Along the way, Loretta and Jean—both married and with children, but utterly dedicated to their work—grapple with a fair amount of the garden-variety sexism of the era. They also face structural pushback from comfortably aligned power systems when their reporting reveals how a lack of interdepartmental information sharing and basic professional follow-through by police departments is impacting the trajectory (and validity) of the investigation.
Ruskin’s filmography includes the well-received Crown Heights, a biographical drama starring Lakeith Stanfield and Nnamdi Asomugha about a wrongfully convicted murderer. Here Ruskin seeks to unpack a sprawling, complicated case, and its intersection with social constructs.
On a technical level, he delivers fine. Cinematographer Ben Kutchins contributes engaging work. And the movie’s production design and costuming communicate—in their own centering of functionality and chic drabness, respectively—the oppressiveness of the way things are and friction over changing times.
Ruskin also knows how to convey essential background in economic strokes. Two scenes with blowhard Boston Police Department Commissioner Ed McNamara (Bill Camp)—including one with him surrounded by popping flashbulbs, telling reporters they’re going to catch the parties responsible for the murders—tell us all we need to know about law enforcement’s prioritization of image protection over action.
Still, with its intense focus on jurisdictional jockeying and intrepid reporting, Boston Strangler exists in a tangled thicket of plotting and general period mood. Its greater narrative purpose never comes into focus and the characters, as presented here, offer only thumbnail depth.
None of the deaths mean much at all, since we’re not asked to sympathize with the victims. That wouldn’t necessarily matter, as the numbers mount, if the primary audience stand-ins were more compelling. While the film does a good job of fleshing out the pressure and demands Loretta and Jean are under, even they seem somewhat unknowable as multidimensional people. They simply represent a type. Knightley, and especially Coon, provide what lift they can, but are let down by what’s on the page.
The relationship which most works is a sub rosa one between Loretta and Detective Conley (Alessandro Nivola), who meet occasionally to share details about the murders. Possessing begrudging mutual respect, each appreciates the other’s doggedness as well as the degree to which the other’s work can extend beyond the parameters of their own.
Heavy on the telling versus the showing, Ruskin’s film lacks compelling, standout scenes. For long passages it simply plods along, offering perfunctory, surface-level engagement. When things require an informational jolt, a phone call from a New York police officer or a sudden meet-up with a talkative local cop from another parish does the trick.

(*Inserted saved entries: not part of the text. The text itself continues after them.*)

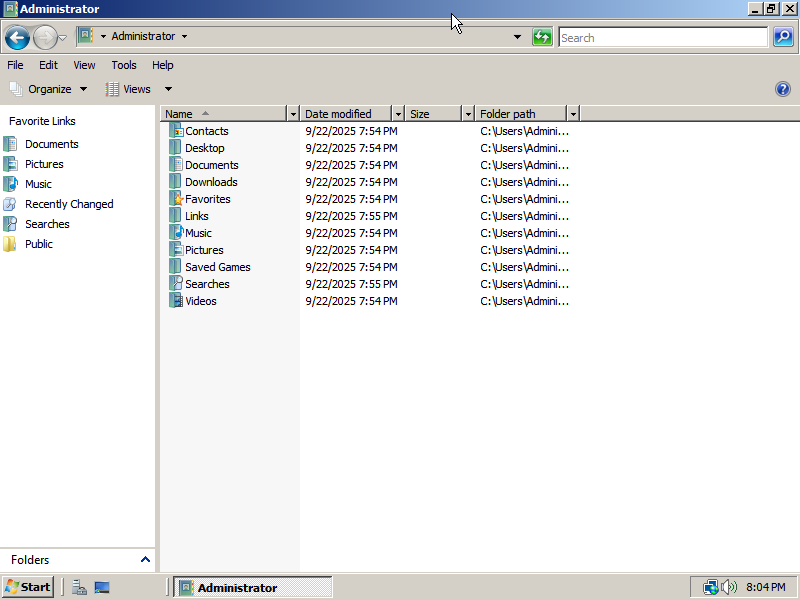
Task: Open Server Manager from quick launch
Action: 79,587
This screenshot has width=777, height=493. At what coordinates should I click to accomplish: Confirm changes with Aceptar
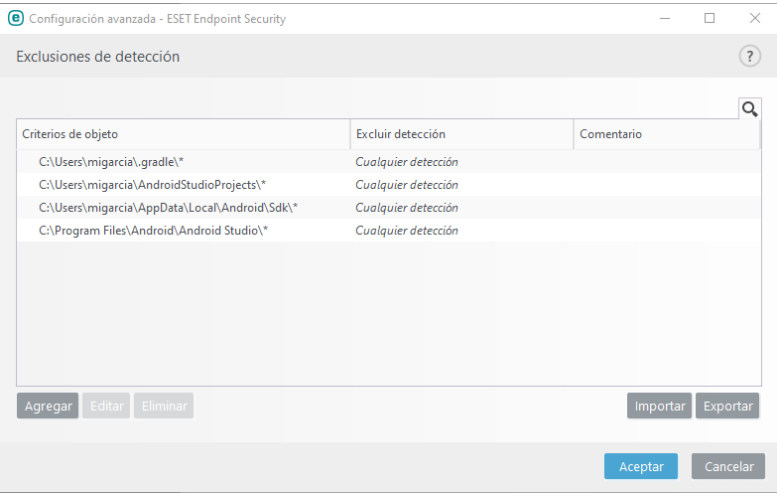[x=640, y=467]
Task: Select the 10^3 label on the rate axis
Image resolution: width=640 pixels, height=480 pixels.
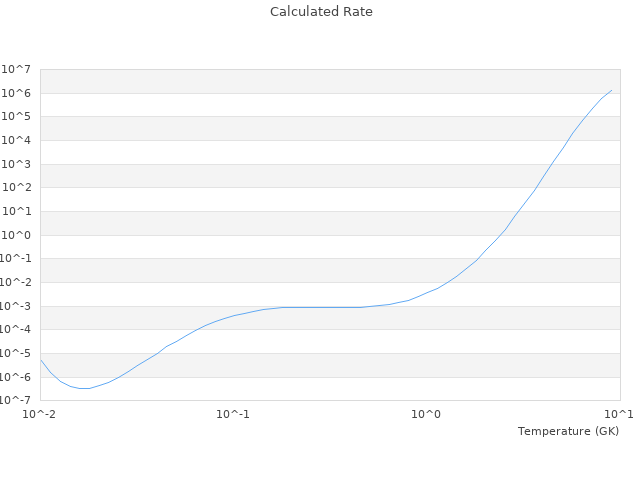Action: coord(17,165)
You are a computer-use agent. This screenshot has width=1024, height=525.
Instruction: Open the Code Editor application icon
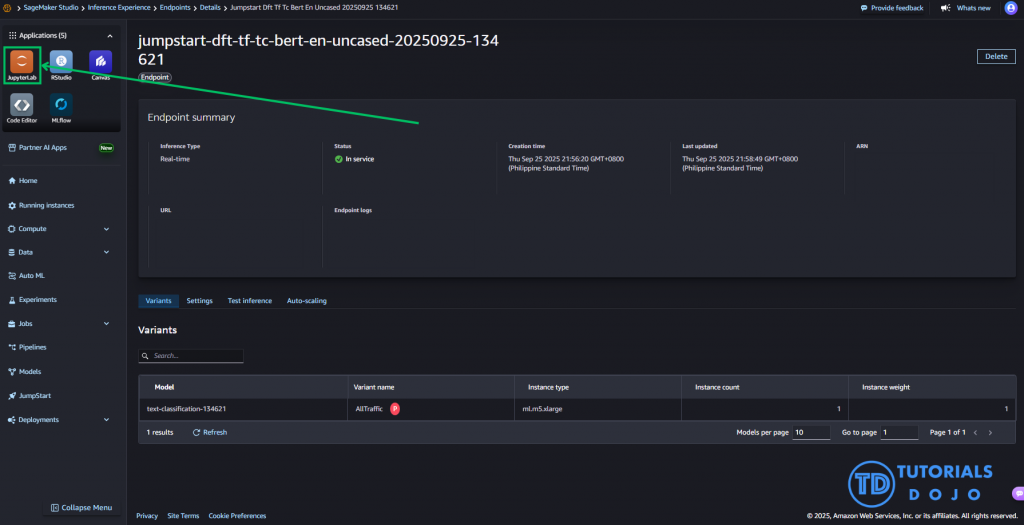(x=21, y=104)
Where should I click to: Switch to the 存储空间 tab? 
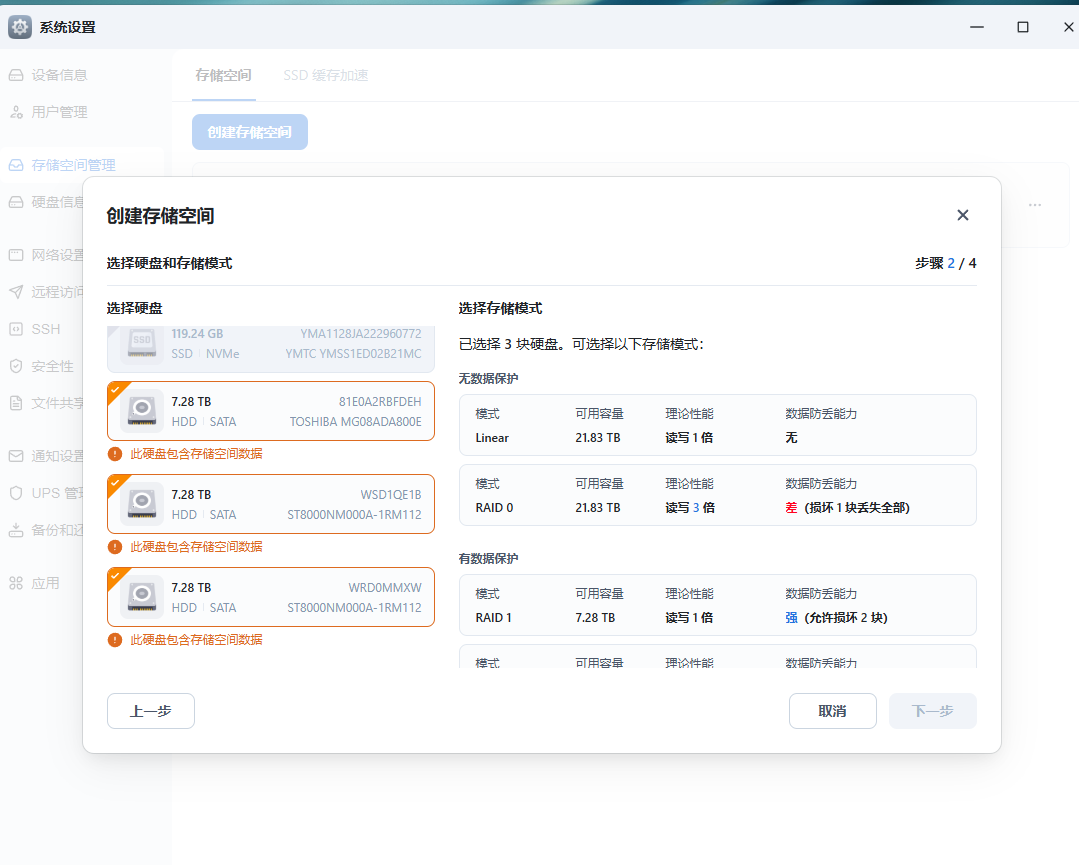(x=223, y=75)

Thus, the film is perhaps most interesting around the edges—for things not strictly on the screen. In its own glancing way, this new version could serve as a bookend in a fascinating sociological case study on the evolution of true crime entertainment, when stacked up alongside 1968’s The Boston Strangler.
That film, directed by Richard Fleischer and starring Tony Curtis (in a Golden Globe-nominated performance), centered its story around the chief detective, John Bottomly (Henry Fonda), who coaxed a controversial confession out of DeSalvo. Widely derided for its dubious framing and fast-and-loose relationship with known historical facts, it also featured a poster with a tagline (“Why did 13 women willingly open their doors to the Boston Strangler?”) that would surely induce no small amount of online scolding today.
The 2023 version of this tale centers the women who broke the story, and reported it out. It could and should be more interesting, but instead it offers no new illumination—just a different muddy version of a complex case.